In 1888 Van Gogh settled in Arles in Provence, where he was visited by Gauguin and painted his now famous series of 'Sunflowers'. In the following year a nervous breakdown brought him to a sanatorium at St Remy; it was at this period that he executed 'A Wheatfield, with Cypresses'. In 1890, suffering from a new bout of depression, he shot himself in the chest and died two days later.

A Wheatfield, with Cypresses

1889, Vincent van Gogh


This was painted in September 1889, when Van Gogh was in the St-Rémy mental asylum, near Arles, where he was a patient from May 1889 until May 1890. It is one of three almost identical versions of the composition. Another painting of the cypresses (New York, Metropolitan Museum of Art) was painted earlier in July 1889, and was probably painted directly in front of the subject.

Farms near Auvers

1890, Vincent van Gogh


Van Gogh loved the ‘mossy thatched roofs’ which he saw near his last home at Auvers, close to Paris. A row of dilapidated farm buildings dominates this picture, made a month before the artist’s death.

Their shapes are mimicked by the fields and hills behind. The hasty brushwork and blank sky suggest that the painting is unfinished.

Long Grass with Butterflies

1890, Vincent van Gogh


Van Gogh was a patient at the asylum at St-Rémy, near Arles, from May 1889 to May 1890. During this time he was restricted to working in the asylum's grounds, and shortly after his arrival he described the 'abandoned gardens' in which 'the grass grows tall and unkempt, mixed with all kinds of weeds'. This view of these gardens was painted at the end of the painter's stay at the asylum.

Sunflowers

1888, Vincent van Gogh


This is one of four paintings of sunflowers dating from August and September 1888. Van Gogh intended to decorate Gauguin's room with these paintings in the so-called Yellow House that he rented in Arles in the South of France. He and Gauguin worked there together between October and December 1888.

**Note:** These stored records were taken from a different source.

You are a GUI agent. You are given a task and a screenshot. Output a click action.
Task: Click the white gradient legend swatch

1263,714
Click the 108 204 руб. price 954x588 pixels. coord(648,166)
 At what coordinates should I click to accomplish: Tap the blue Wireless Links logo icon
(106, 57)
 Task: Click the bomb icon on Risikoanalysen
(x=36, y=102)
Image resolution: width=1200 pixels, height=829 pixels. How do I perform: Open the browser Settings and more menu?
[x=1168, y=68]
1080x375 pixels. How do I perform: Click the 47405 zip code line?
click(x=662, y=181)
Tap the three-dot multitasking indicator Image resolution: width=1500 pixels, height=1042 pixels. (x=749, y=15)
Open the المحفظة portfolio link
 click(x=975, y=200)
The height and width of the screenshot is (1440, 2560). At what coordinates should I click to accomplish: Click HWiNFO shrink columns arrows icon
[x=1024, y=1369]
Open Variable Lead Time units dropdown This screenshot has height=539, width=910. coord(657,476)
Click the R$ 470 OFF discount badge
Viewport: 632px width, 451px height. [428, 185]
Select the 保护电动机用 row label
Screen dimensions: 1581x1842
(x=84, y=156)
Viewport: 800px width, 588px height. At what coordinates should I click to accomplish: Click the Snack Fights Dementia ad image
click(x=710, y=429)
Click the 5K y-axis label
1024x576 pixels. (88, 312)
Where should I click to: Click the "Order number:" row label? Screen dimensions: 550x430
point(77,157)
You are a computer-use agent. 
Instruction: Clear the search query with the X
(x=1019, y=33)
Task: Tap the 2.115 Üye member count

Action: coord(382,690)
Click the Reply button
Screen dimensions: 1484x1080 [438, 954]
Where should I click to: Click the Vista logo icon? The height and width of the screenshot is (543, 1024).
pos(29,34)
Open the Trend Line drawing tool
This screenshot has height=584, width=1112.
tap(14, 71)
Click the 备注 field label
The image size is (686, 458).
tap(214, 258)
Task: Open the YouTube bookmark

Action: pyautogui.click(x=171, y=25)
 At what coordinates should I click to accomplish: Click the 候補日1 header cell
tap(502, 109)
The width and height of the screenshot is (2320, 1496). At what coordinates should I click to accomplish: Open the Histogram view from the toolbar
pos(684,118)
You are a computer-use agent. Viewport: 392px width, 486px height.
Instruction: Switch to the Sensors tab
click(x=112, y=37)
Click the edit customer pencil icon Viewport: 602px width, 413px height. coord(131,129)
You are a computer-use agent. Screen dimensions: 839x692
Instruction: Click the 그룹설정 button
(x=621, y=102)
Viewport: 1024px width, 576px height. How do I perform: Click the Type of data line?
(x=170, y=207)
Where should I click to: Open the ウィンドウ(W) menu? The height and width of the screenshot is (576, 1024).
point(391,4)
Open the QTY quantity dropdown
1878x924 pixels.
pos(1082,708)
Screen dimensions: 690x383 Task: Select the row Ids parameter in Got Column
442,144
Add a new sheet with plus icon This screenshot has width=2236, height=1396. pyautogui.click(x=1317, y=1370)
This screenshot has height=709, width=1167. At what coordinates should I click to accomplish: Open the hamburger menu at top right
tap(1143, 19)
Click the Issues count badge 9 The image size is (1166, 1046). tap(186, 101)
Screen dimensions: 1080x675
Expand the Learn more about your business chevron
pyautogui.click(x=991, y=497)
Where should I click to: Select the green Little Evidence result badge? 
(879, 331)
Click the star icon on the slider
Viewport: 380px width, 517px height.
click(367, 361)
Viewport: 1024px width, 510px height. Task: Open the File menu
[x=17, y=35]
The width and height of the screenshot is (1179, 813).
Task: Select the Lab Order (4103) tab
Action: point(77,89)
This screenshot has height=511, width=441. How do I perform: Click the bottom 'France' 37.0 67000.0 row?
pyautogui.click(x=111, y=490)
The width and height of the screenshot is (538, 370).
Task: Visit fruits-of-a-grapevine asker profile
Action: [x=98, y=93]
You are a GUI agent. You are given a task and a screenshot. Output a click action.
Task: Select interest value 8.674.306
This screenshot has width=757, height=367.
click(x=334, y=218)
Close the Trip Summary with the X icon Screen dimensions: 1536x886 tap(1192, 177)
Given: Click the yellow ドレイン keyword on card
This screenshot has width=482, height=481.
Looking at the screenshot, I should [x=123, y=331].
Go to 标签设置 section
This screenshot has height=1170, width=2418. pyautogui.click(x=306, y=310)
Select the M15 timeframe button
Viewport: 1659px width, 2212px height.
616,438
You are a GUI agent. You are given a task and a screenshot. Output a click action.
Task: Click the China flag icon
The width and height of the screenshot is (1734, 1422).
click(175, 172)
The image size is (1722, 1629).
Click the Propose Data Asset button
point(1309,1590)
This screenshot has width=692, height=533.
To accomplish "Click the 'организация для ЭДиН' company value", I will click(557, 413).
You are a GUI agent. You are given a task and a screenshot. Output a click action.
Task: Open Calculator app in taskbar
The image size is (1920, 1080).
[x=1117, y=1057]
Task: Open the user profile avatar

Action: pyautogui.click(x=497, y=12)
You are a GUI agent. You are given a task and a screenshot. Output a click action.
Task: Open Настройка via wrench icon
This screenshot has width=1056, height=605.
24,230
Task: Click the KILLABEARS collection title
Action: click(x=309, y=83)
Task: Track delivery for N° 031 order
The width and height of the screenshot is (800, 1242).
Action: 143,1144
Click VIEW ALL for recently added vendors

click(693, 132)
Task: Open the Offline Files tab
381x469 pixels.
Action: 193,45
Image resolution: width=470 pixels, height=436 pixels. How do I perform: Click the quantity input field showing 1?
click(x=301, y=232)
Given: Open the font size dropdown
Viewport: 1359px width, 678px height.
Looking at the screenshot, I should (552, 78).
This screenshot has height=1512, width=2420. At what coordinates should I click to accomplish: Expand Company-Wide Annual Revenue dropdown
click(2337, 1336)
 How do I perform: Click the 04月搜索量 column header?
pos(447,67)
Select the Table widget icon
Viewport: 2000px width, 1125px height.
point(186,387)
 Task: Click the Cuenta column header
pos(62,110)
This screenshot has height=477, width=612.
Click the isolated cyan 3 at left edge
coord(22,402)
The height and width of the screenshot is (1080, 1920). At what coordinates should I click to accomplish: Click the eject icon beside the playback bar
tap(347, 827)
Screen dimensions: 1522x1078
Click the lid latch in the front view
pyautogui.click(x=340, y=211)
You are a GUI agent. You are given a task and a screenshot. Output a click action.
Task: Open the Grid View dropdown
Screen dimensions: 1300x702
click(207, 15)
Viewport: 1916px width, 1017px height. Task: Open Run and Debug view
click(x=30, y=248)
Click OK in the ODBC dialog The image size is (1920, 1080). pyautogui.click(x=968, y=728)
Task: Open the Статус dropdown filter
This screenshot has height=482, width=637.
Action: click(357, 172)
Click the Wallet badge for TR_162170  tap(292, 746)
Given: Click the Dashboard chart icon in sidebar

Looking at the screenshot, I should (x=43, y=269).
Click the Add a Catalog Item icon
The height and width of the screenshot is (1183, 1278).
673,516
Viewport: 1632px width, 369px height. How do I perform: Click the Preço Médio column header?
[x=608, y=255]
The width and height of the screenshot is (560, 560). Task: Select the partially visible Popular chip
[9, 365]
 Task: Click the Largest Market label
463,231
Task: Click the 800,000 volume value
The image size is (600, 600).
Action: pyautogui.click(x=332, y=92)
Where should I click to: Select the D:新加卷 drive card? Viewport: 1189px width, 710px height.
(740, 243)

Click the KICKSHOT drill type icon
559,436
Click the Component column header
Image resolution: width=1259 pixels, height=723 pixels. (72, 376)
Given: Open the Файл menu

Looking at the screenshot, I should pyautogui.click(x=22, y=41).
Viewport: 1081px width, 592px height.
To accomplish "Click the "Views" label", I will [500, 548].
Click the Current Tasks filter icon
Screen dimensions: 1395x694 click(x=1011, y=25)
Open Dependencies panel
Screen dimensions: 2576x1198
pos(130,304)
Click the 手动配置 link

Van Gogh wrote to his brother Theo in August 1888, 'I am hard at it, painting with the enthusiasm of a Marseillais eating bouillabaisse, which won't surprise you when you know that what I'm at is the painting of some sunflowers. If I carry out this idea there will be a dozen panels. So the whole thing will be a symphony in blue and yellow. I am working at it every morning from sunrise on, for the flowers fade so quickly. I am now on the fourth picture of sunflowers. This fourth one is a bunch of 14 flowers ... it gives a singular effect.'

The dying flowers are built up with thick brushstrokes (impasto). The impasto evokes the texture of the seed-heads. Van Gogh produced a replica of this painting in January 1889, and perhaps another one later in the year. The various versions and replicas remain much debated among Van Gogh scholars.

Van Gogh's Chair

1888, Vincent van Gogh


This work was painted while Van Gogh was working in the company of Gauguin at Arles. It was retouched early in 1889. Van Gogh painted a companion picture of Gauguin's armchair, shown by night, now in the Rijksmuseum Vincent Van Gogh, Amsterdam. The two paintings may have been intended to represent the contrasting temperaments and interests of the two artists.